I've seen a lot of these new SQL databases, and they all seem to compare themselves to MySQL. That seems like a particularly easy target, since MySQL's main strength is speed, and it's a fundamentally old-school (ie slow) design which has sacrificed everything else to get half-fast. What I'd like to know is how any of these compare in features and reliability to the featureful, reliable databases like Oracle and Postgres.
(For specific examples that I've run into recently: does it have geo-spatial extensions, and does it crash and burn and corrupt all its data if a malloc() fails)
It still uses a transaction log, but seems to make snapshots of the logs at a period of time to create compressed snapshots of the data itself.
You can turn off durability, but then you risk losing everything.
For features... forget about geo-spatial extensions - they can only do read-committed isolation level... but as they only allow for one SQL statement per transaction I suppose this might not be such a big concern.
If you were using this for something like a session management database, or something where durability is not so important then it's probably fine. Not sure I'd use it for anything that relies heavily on transaction management features.
I see other limitations, like it cannot support CHANGE COLUMN, and it can't do joins on more than 2 tables. Actually, it doesn't look like it can do FULL OUTER or RIGHT OUTER joins, either. :(
"and does it crash and burn and corrupt all its data if a malloc() fails"
MemSQL is fully durable (with option of sync and async durability, similar to sync and async replication) with its transactional log. If MemSQL process is killed it will recover all commited transactions on the next startup. Durability has very little performance cost on throughput as MemSQL uses only sequential I/O. And of course, durability can be completely turned off for maximum performance.
Is it just me or does this entire product smell like it was designed for the sole purpose of extracting money from less than tech-savvy investors and clueless institutions?
The bullshit-bingo-lingo on their homepage is mindnumbing.

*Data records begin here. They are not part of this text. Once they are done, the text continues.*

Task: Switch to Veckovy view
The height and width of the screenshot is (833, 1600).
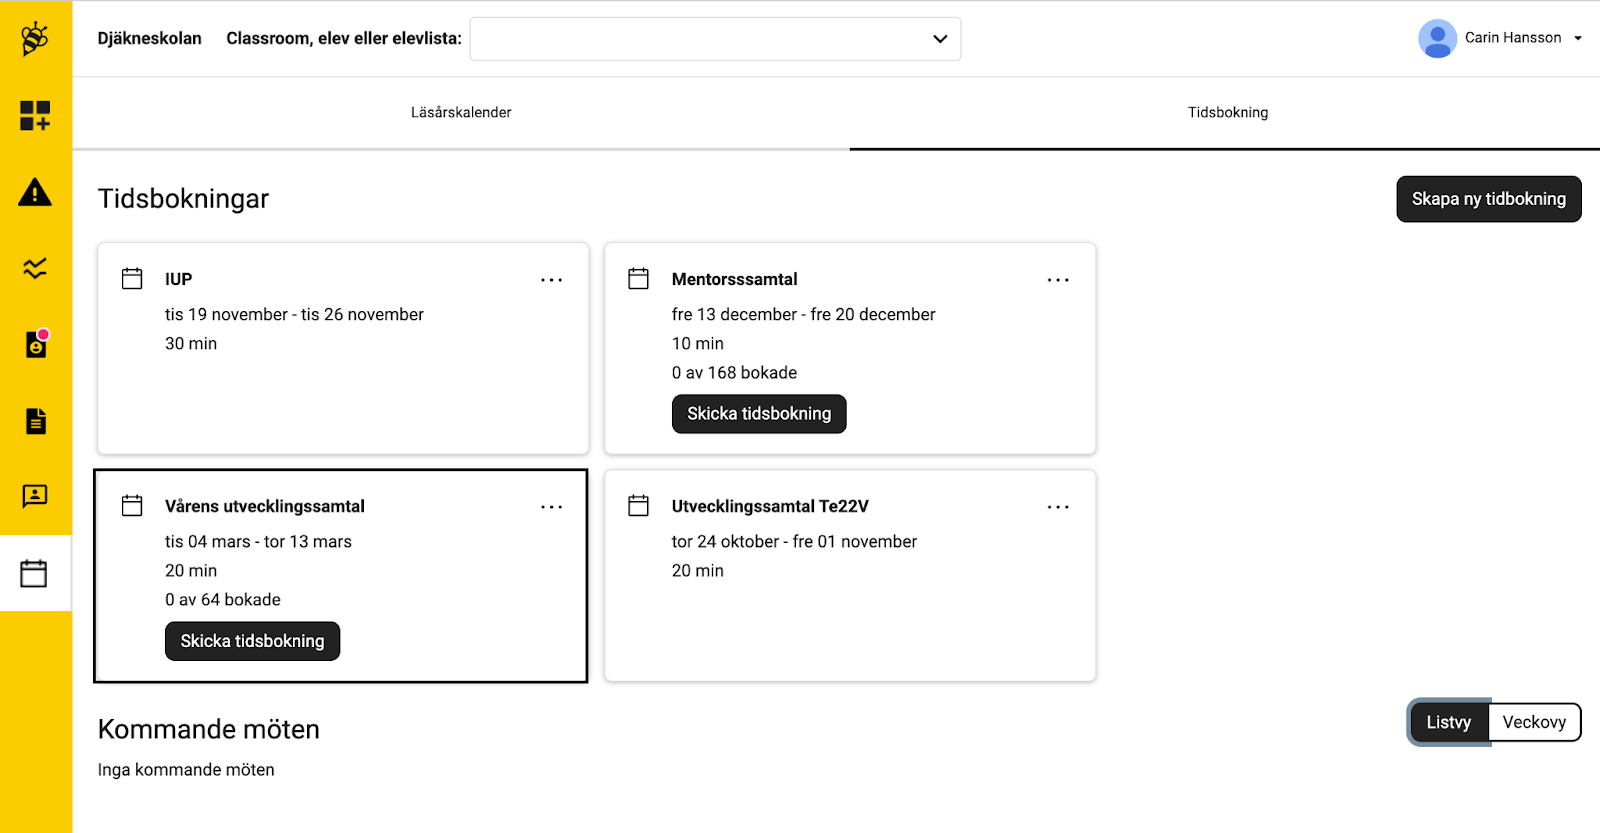Action: coord(1534,722)
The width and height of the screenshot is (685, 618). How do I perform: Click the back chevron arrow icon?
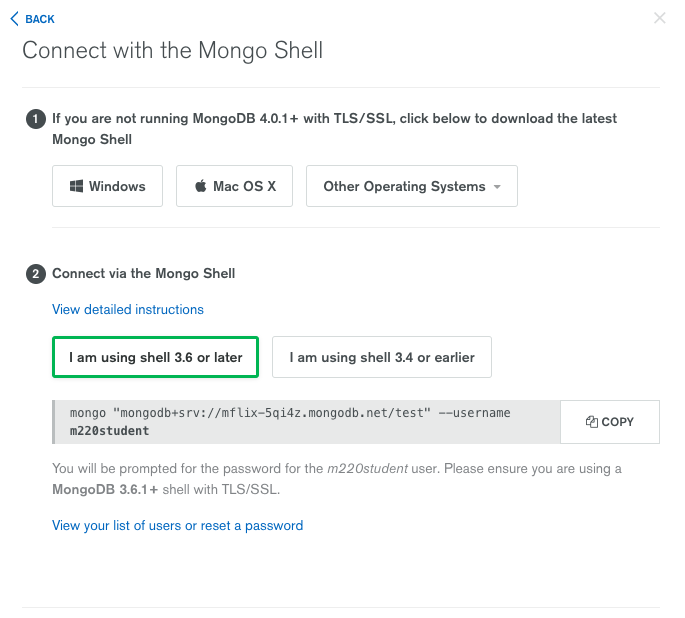click(x=14, y=19)
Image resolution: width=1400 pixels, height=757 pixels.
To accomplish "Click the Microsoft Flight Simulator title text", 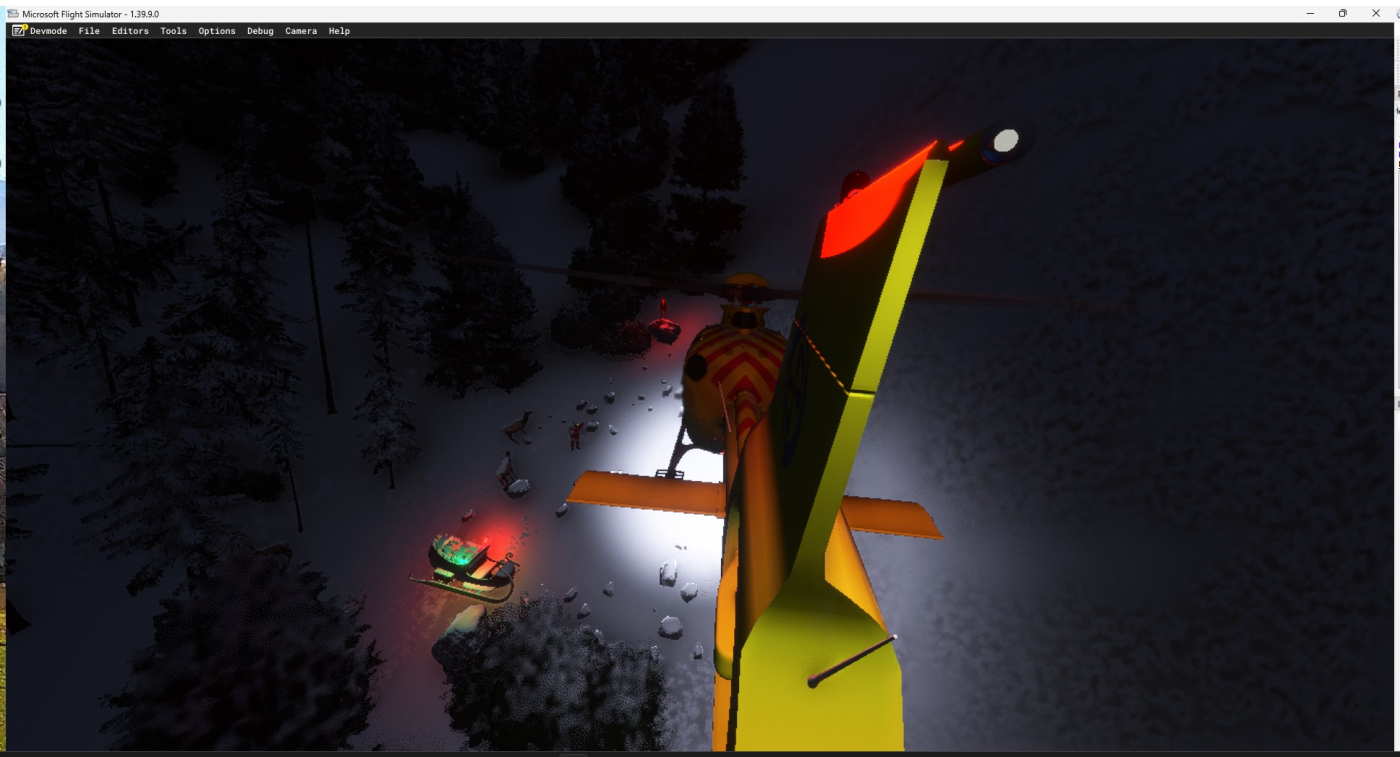I will (90, 14).
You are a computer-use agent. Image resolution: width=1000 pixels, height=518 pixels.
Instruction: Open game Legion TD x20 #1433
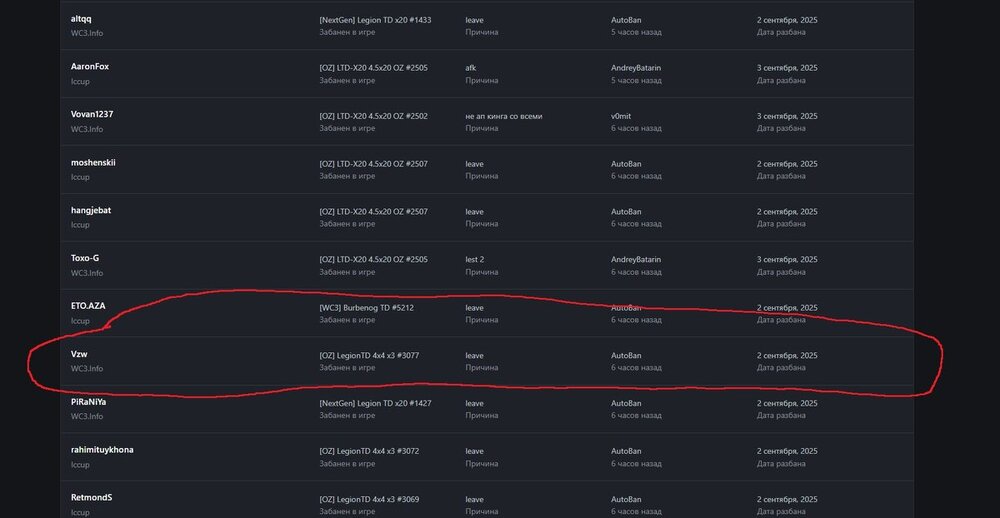click(373, 19)
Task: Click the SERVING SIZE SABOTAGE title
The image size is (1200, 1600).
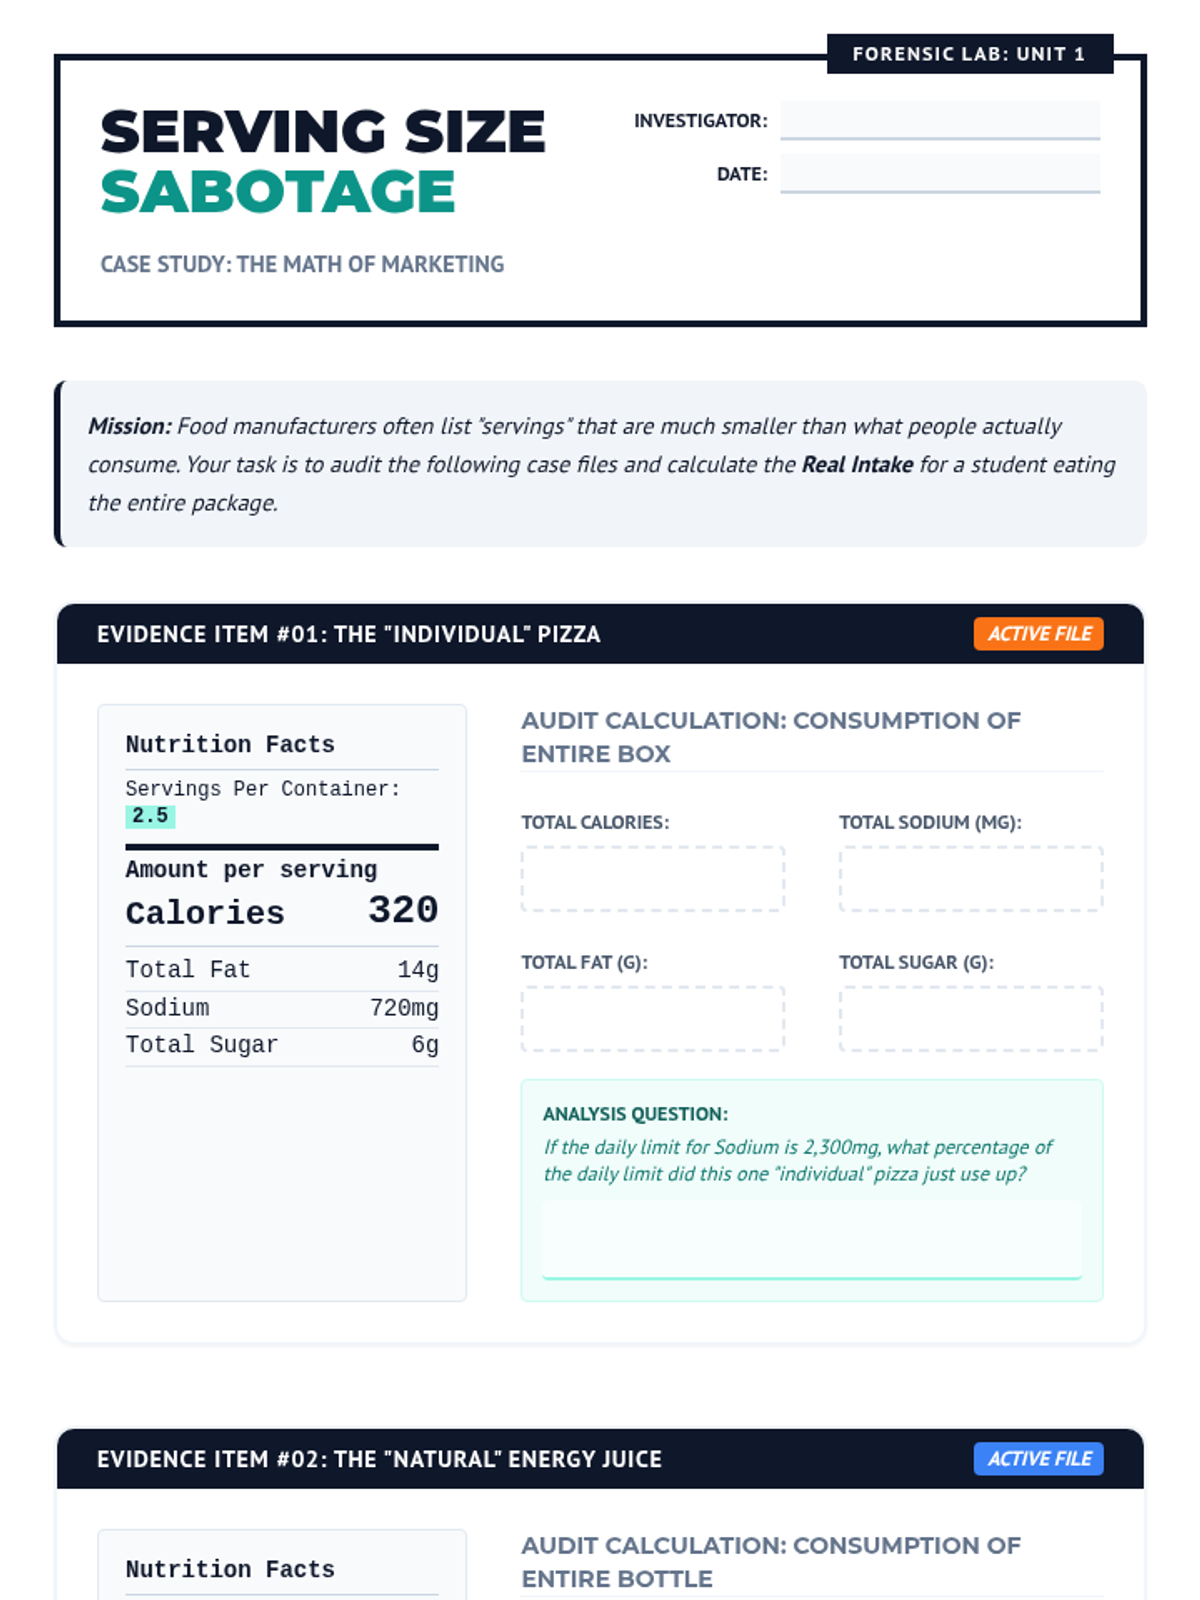Action: pyautogui.click(x=322, y=161)
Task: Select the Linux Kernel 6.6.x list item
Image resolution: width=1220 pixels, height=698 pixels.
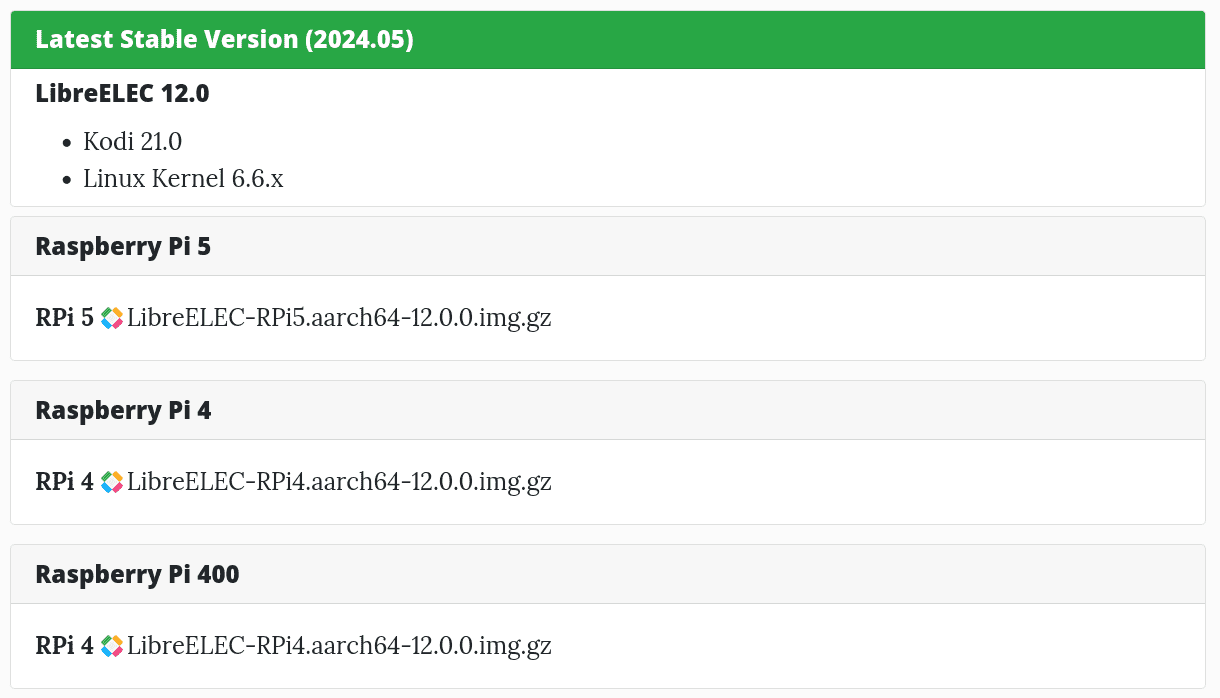Action: (183, 179)
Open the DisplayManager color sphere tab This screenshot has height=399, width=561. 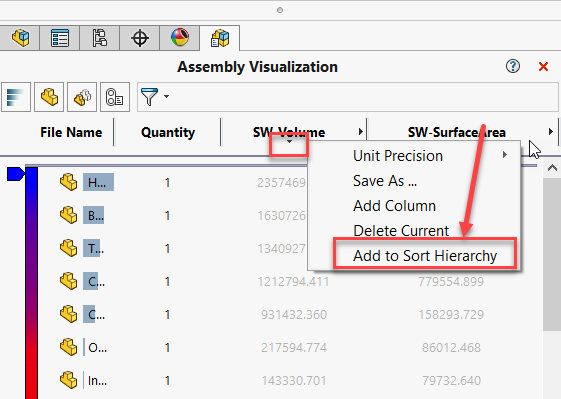tap(180, 38)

Meanwhile their actual software seems rather underwhelming, bordering on SnakeOil.
Thanks! We're super-excited to have the opportunity to build this. When we started we asked ourselves - what would a database look like if it were designed today?
We see a future where OLTP databases live in memory, and where you have hundreds of terabytes of memory and hundreds to thousands of CPUs at your disposal.
We built MemSQL to make it easy to go directly into memory and get the speed improvements we all need. What we're releasing aims to fulfills that vision.
p.s. Eric, two annoyances about your site: once I've been dumped on to the developers subsite, it's non-trivial to get back to the main company homepage.
That's a little harsh I think. It still has a transaction log, so it has certain advantages over memory tables. Some interesting enhancements to indexes also. And it is also binary compatible with MySQL, so you can actually add it as a MySQL node.
I'd say it's a database for a niche market, as one of the folks from MemSQL has been saying. It would fit in nicely under a few scenarios.
MEMORY tables have table-level locks and from a concurrency perspective, is just as bad as MyISAM, so really offer no advantage unless there is only a small number of consumers. A well tuned InnoDB table will outperform the MEMORY engine )(after the warm-up period) as soon as you have more than a handful of users performing write operations.
Advantages are clear. Blazing speed, transactional durability, ease of use and flexibility that come from using a well known protocol and SQL dialect. Did I miss something?
On the other hand, if your data fits in RAM and you don't need to join more than two tables and you don't need clustering/sharding whatsoever and you need the full power of SQL, what would you use?
> ..something purpose-built (redis)?
Errr maybe "features" like GROUP BY with HAVING? I think you're trolling, Mr Moe.
How it compares to VoltDB, which used similar approach and already "combines the proven power of relational processing with blazing speed, linear scalability and uncompromising fault tolerance" (according to VoldDB website) ?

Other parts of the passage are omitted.